彼が私に話しかけたのは、とてもluckyなことだった。なぜなら私は山川出版社『詳説日本史図録』を持っていたのだ。自分でもなんでこんなものを持っていくのかと訝しんだが、まさか役に立つとはね。

『図録』の写真を見せながら説明した。新宮には熊野速玉大社があるが実はもう1つ見ておくべきスポットがある。神倉神社だ。そこには「ゴトビキ岩」という巨岩がまつられている。熊野那智大社も「那智滝」が信仰の対象だ。つまりこの2つは、自然崇拝という少なくとも千年以上続く古い信仰を守っているのだ。

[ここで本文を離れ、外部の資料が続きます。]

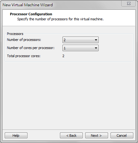
Task: Click the Processor Configuration heading
Action: coord(31,14)
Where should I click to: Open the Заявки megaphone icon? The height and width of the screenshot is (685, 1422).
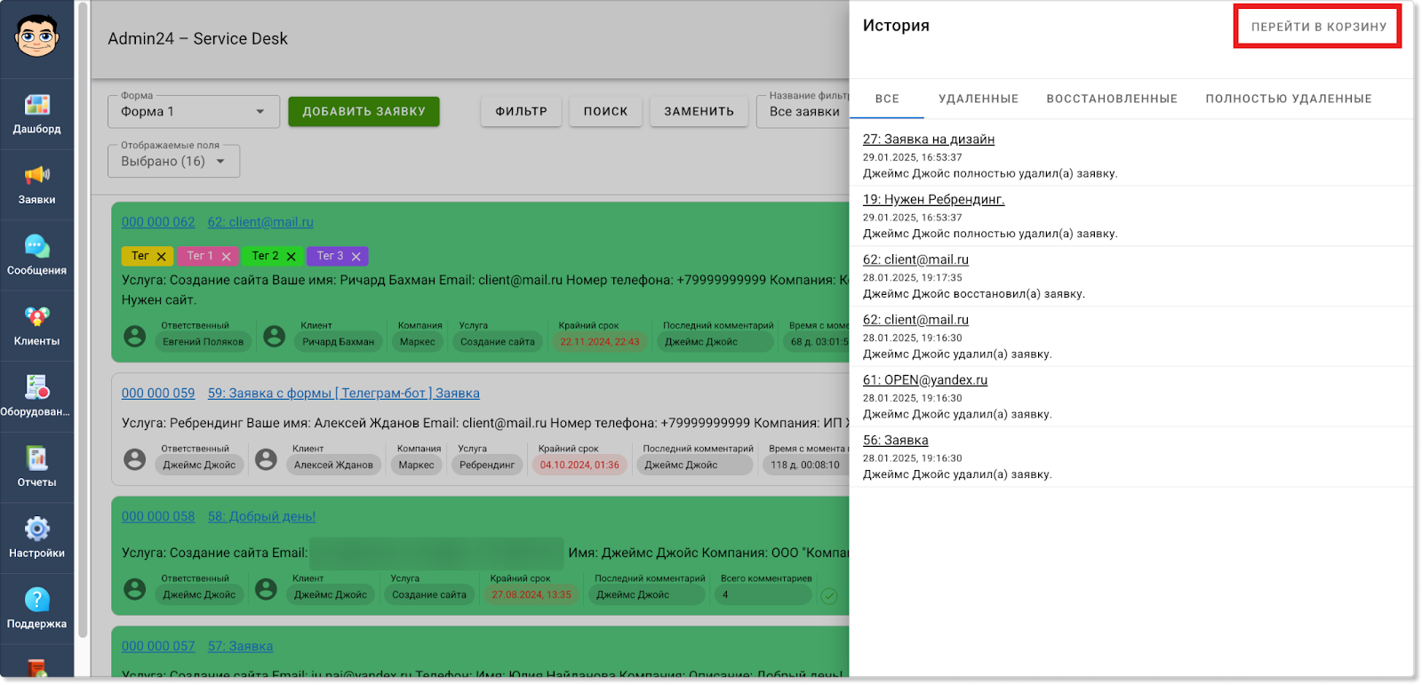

僕は「アニミズム」という語を使おうとしたが、通じるかわからなかったので止めた。でも、彼なら通じただろう。なぜならとても教養のある人だったからだ。

ここで残念な告白を1つ。彼の日本語は完璧で、私が英語を使う余地は微塵もなかった。

ハワイ出身で、1990年代は関西で仕事をし、2000年代はアメリカに戻り、2010年代に入って東京で仕事をするようになり、今に至っているという。90年代と10年代の比較や、この国の都市部と農村部の違いなどを聞かせてもらったけど、とても興味深かった。

途中駅で女子高生が大量に乗ってきた。弁当を食べたり休みにどこに遊びに行くか話したりしていた。

1320、新宮に着いた。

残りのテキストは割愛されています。